Instructions to follow>
Copy the lines below verbatim. Begin with the first and end with the line containing "Task: Click the Indemnité".

Extracted information>
#####
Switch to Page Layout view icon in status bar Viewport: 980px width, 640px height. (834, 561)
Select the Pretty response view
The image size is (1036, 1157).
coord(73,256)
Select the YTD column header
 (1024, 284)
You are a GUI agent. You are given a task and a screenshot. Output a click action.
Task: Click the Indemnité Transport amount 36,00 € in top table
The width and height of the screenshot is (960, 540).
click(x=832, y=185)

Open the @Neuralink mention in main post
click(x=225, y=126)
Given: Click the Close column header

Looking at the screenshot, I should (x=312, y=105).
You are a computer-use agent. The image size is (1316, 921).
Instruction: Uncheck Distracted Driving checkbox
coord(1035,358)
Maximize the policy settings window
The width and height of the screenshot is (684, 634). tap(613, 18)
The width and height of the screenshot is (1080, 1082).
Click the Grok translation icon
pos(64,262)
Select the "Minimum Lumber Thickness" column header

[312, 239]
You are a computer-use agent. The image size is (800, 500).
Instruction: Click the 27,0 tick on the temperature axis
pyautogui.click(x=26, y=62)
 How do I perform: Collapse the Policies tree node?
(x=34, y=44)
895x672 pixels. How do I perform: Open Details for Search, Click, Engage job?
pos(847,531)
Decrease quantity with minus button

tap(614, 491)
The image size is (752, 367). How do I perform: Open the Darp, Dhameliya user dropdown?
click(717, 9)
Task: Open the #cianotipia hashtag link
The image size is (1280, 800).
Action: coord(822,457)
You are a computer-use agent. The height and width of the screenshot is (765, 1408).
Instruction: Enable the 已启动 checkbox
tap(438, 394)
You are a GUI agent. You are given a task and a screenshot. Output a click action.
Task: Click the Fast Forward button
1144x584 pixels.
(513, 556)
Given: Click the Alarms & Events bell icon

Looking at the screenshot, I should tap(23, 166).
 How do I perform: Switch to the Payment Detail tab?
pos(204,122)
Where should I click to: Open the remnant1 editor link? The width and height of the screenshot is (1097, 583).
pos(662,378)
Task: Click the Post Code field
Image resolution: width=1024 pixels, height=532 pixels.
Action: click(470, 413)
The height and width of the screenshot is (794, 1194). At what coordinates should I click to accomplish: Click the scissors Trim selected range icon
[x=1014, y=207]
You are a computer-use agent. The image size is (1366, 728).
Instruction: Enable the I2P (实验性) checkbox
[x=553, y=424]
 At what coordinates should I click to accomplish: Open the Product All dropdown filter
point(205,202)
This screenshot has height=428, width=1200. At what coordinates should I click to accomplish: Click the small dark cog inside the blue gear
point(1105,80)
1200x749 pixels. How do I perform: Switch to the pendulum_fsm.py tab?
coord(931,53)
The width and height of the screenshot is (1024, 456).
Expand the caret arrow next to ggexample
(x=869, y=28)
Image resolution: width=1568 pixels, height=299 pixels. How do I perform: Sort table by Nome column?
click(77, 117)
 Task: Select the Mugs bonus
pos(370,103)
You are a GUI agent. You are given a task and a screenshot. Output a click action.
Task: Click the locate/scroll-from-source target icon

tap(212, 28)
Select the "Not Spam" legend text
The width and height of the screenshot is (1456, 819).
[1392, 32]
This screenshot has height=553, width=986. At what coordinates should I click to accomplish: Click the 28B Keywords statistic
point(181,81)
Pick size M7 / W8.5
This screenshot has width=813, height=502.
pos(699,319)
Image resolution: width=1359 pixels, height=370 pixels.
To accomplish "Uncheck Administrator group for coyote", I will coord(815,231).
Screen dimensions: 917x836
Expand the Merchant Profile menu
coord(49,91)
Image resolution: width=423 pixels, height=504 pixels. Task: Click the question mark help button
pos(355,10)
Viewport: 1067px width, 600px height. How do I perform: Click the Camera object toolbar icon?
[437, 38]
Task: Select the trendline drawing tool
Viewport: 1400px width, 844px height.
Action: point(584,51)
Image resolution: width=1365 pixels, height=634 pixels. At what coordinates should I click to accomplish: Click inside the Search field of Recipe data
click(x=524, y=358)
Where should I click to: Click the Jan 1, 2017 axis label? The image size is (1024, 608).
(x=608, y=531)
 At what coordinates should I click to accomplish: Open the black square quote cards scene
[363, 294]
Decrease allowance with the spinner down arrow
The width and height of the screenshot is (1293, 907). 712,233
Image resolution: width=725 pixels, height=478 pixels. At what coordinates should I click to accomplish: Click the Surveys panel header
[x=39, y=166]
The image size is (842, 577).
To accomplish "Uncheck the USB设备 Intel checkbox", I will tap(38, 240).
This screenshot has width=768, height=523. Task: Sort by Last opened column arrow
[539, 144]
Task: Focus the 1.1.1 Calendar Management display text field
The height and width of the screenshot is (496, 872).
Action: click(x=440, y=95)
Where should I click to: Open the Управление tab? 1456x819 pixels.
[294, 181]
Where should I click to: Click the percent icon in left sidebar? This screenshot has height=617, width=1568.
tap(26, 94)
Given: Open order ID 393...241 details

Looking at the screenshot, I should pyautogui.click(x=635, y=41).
#####
Solution to the problem>
Switch to Page Layout view icon in status bar Viewport: 980px width, 640px height. (834, 561)
Select the Pretty response view
The image size is (1036, 1157).
coord(73,256)
Select the YTD column header
 (1024, 284)
You are a GUI agent. You are given a task and a screenshot. Output a click action.
Task: Click the Indemnité Transport amount 36,00 € in top table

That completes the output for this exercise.